Un nul frustrant et une lanterne rouge qui nous colle à la peau

Le FC Metz a retrouvé le chemin de la Ligue 1 ce dimanche au Stade du Moustoir, mais le dénouement de cette 17e journée laisse un goût extrêmement amer. Si ce point du nul (1-1) met fin à une spirale de défaites, il ne permet pas aux Grenats de sortir la tête de l’eau : Metz reste dernier du classement, à égalité de points avec Auxerre. Au vu du scénario, il y a de quoi être dégoûté tant la victoire nous a filé entre les doigts.

Un réalisme qui aurait dû nous mettre à l’abri

Pendant une grande partie de la rencontre, les Messins ont montré un visage conquérant. Après quelques frayeurs sauvées par un Jonathan Fischer impérial, c’est Sadibou Sané qui a libéré le parcage grenat à la 29e minute d’une tête rageuse sur corner (0-1).
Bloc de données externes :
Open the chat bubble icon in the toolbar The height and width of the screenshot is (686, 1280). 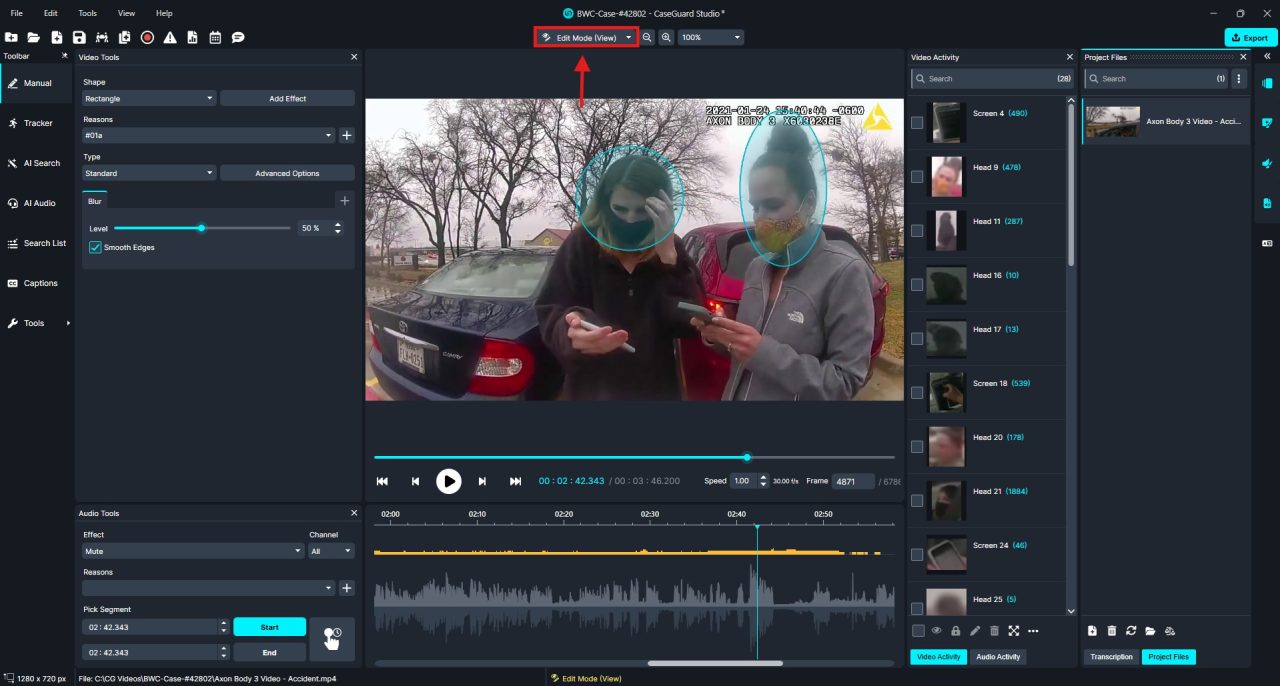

À ce moment-là, Metz avait le match en main et méritait largement de doubler, voire de tripler la mise pour se mettre définitivement à l’abri.
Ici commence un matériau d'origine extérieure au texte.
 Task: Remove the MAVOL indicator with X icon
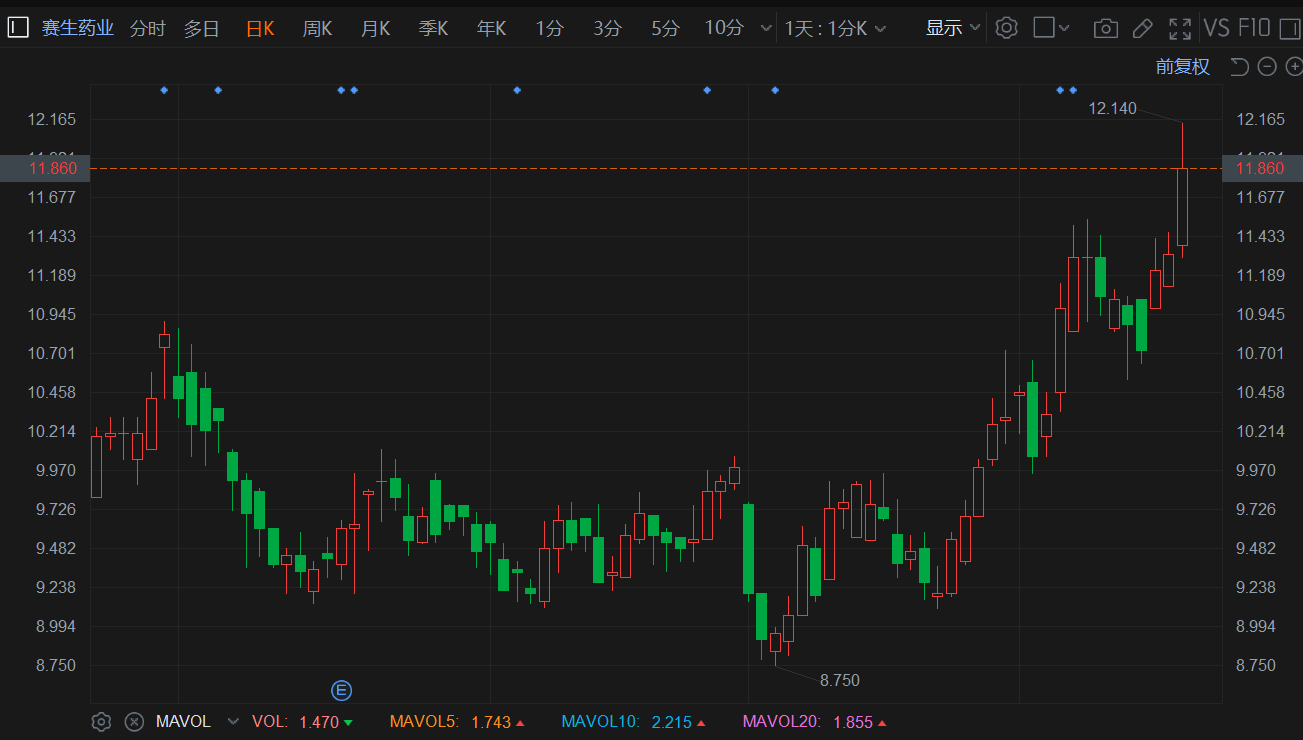point(133,721)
Malheureusement, ce manque de « tueur » devant le but adverse, sans doute accentué par l’absence d’Habib Diallo parti à la CAN, allait nous coûter très cher.

Vingt dernières minutes inadmissibles

Le tournant du match se situe à la 73e minute avec l’égalisation de Bamba Dieng. Mais au-delà du but, c’est l’attitude globale de l’équipe sur les vingt dernières minutes qui est pointée du doigt. Totalement dominés et acculés sur leur but, les Grenats ont semblé perdre toute envie de se battre pour arracher les trois points.

On a eu cette impression terrible, depuis les tribunes ou devant l’écran, qu’aucun joueur n’avait réellement la dalle pour aller chercher cette victoire pourtant si cruciale pour le maintien. Dans une situation de lanterne rouge, ce manque d’implication dans le money-time n’est tout simplement pas normal. On ne peut pas se contenter de subir ainsi sans réaction alors que notre survie en Ligue 1 est en jeu.

Toujours au fond du trou

Malgré ce petit point, le constat comptable est sans appel : Metz ne décolle pas et partage toujours la dernière place avec l’AJ Auxerre. Il va falloir montrer un tout autre état d’esprit, bien plus guerrier, pour espérer des jours meilleurs en 2026. On attend une réaction d’orgueil, et vite.